--- INFORMATION SHOWN ---
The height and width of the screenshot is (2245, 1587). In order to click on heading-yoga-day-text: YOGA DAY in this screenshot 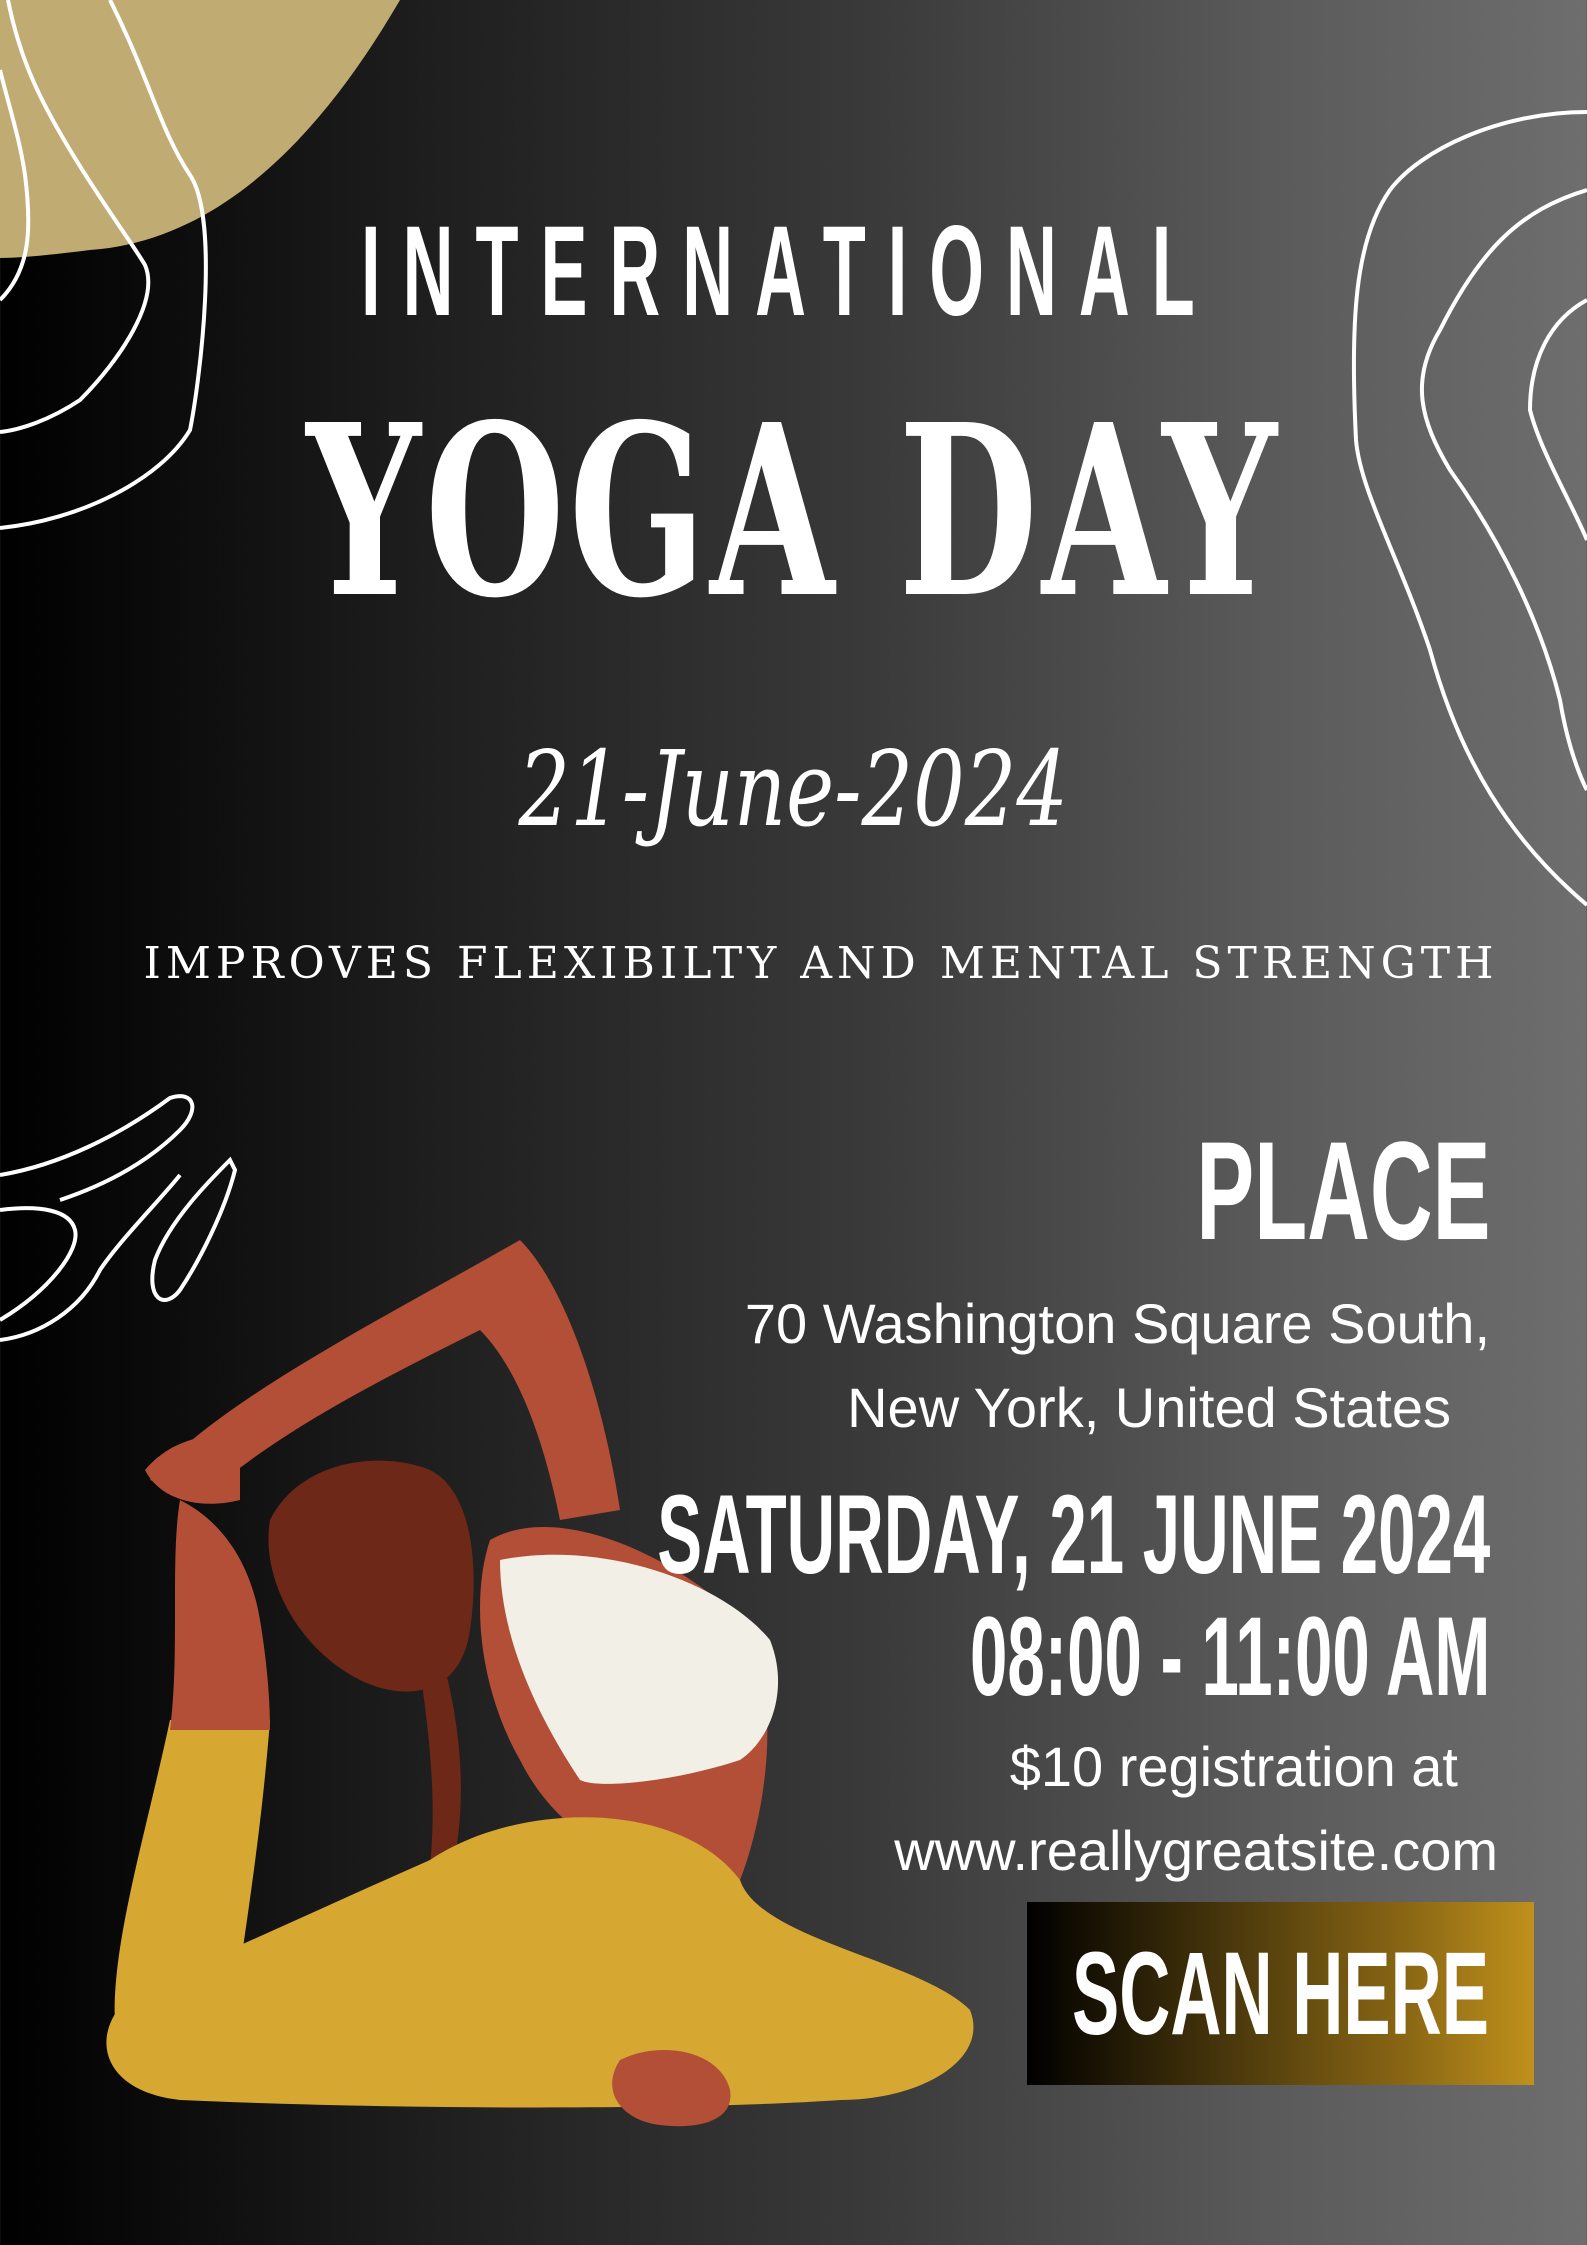, I will do `click(794, 511)`.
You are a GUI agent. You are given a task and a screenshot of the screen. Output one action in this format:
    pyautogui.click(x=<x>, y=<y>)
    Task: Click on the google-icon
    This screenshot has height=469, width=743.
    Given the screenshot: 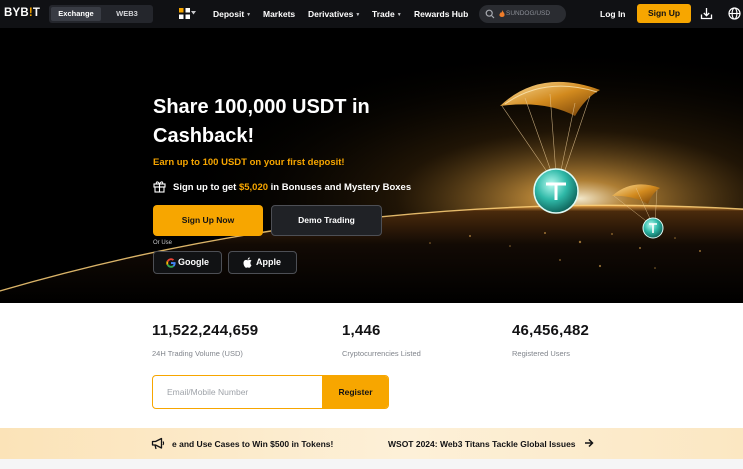 What is the action you would take?
    pyautogui.click(x=171, y=263)
    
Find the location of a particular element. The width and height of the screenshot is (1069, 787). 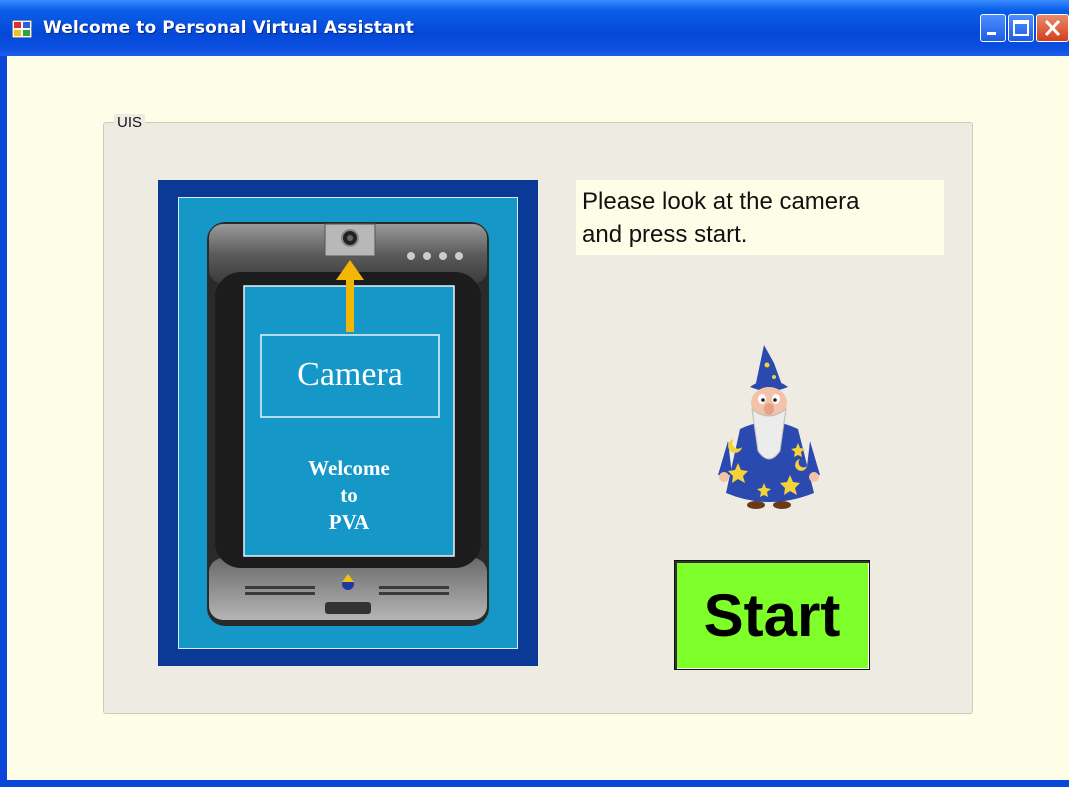

maximize-button is located at coordinates (1021, 28).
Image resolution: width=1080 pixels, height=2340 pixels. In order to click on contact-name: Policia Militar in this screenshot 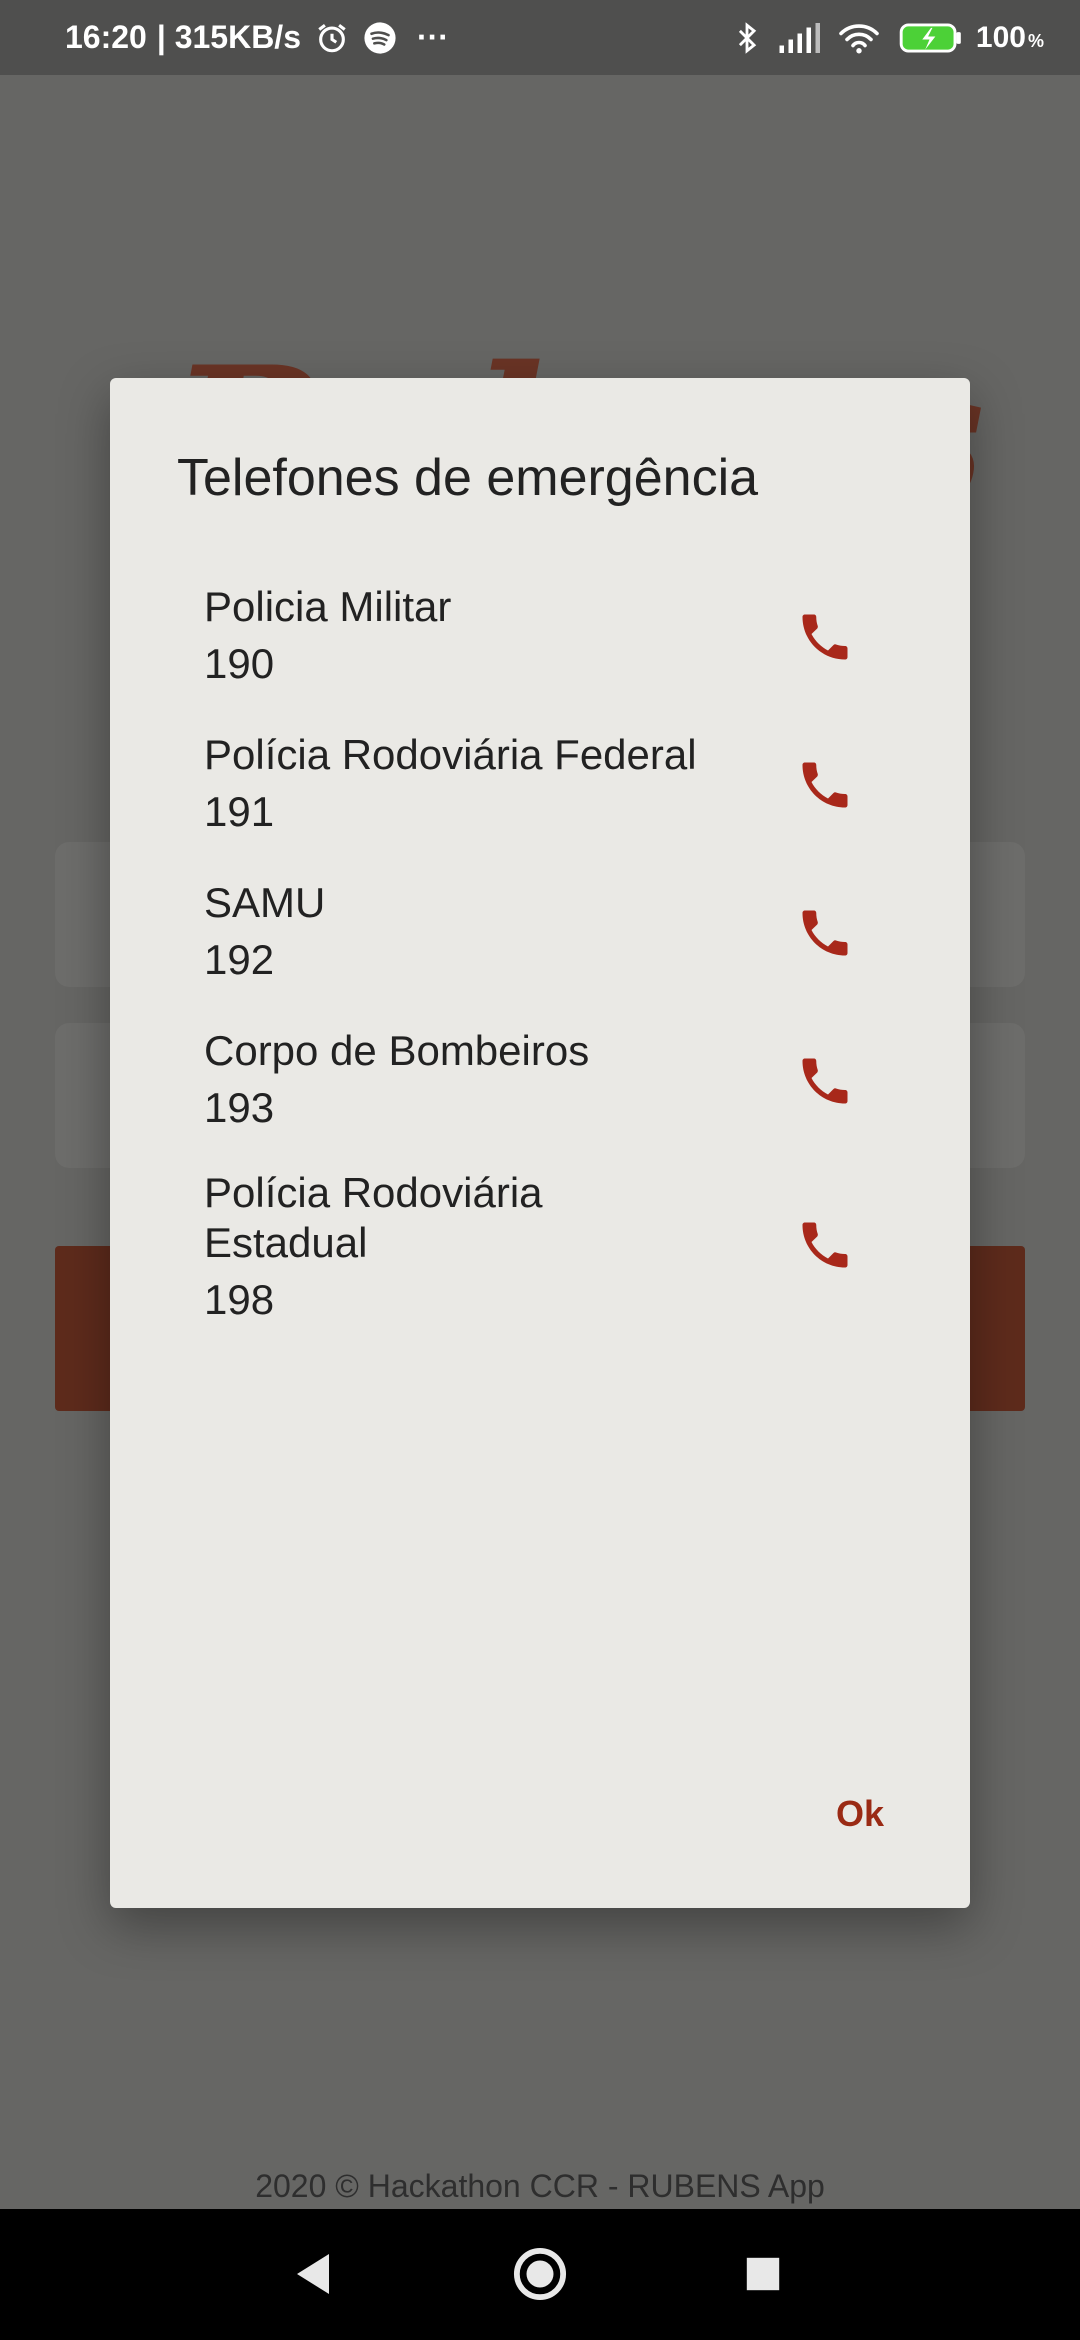, I will do `click(328, 606)`.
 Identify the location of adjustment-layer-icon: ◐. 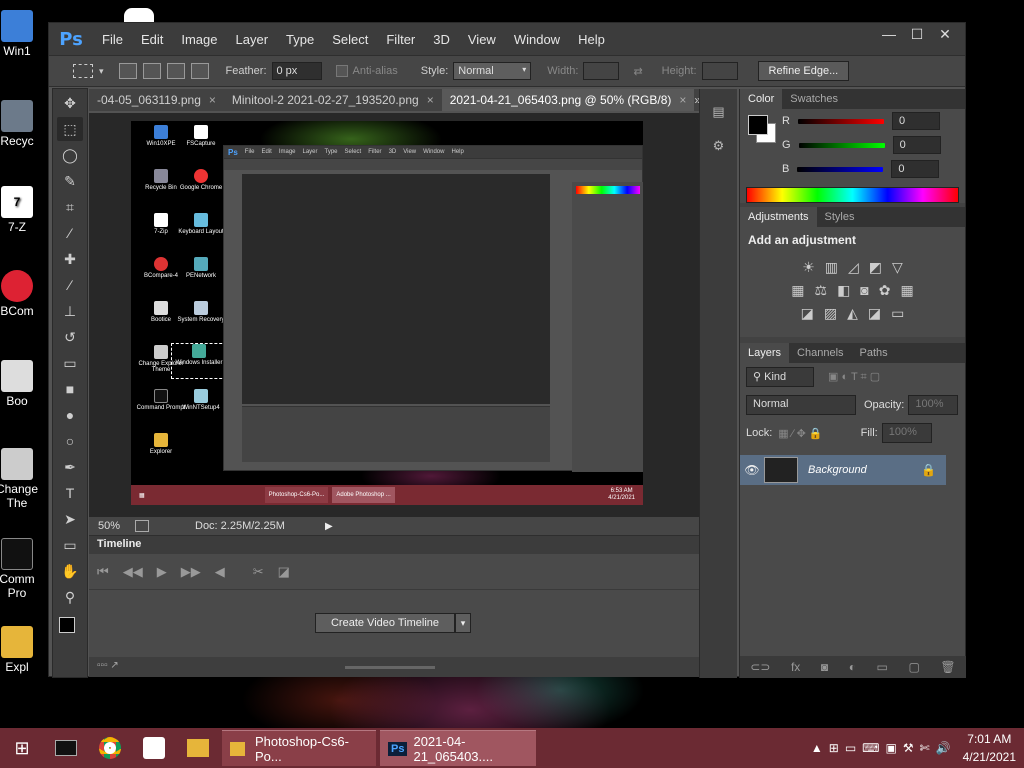
(852, 667).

--- WHAT IS NEEDED ---
Begin at the line that has "Identify the location" and go to the end of the data. Rewrite those lines, requests included, scaling each coordinate in the answers by 0.45 and rounding to the nearest whole number (halves round up). Leave the pictures out.

--- TASK OUTPUT ---
 Identify the location of adjustment-layer-icon: ◐. 
(383, 300).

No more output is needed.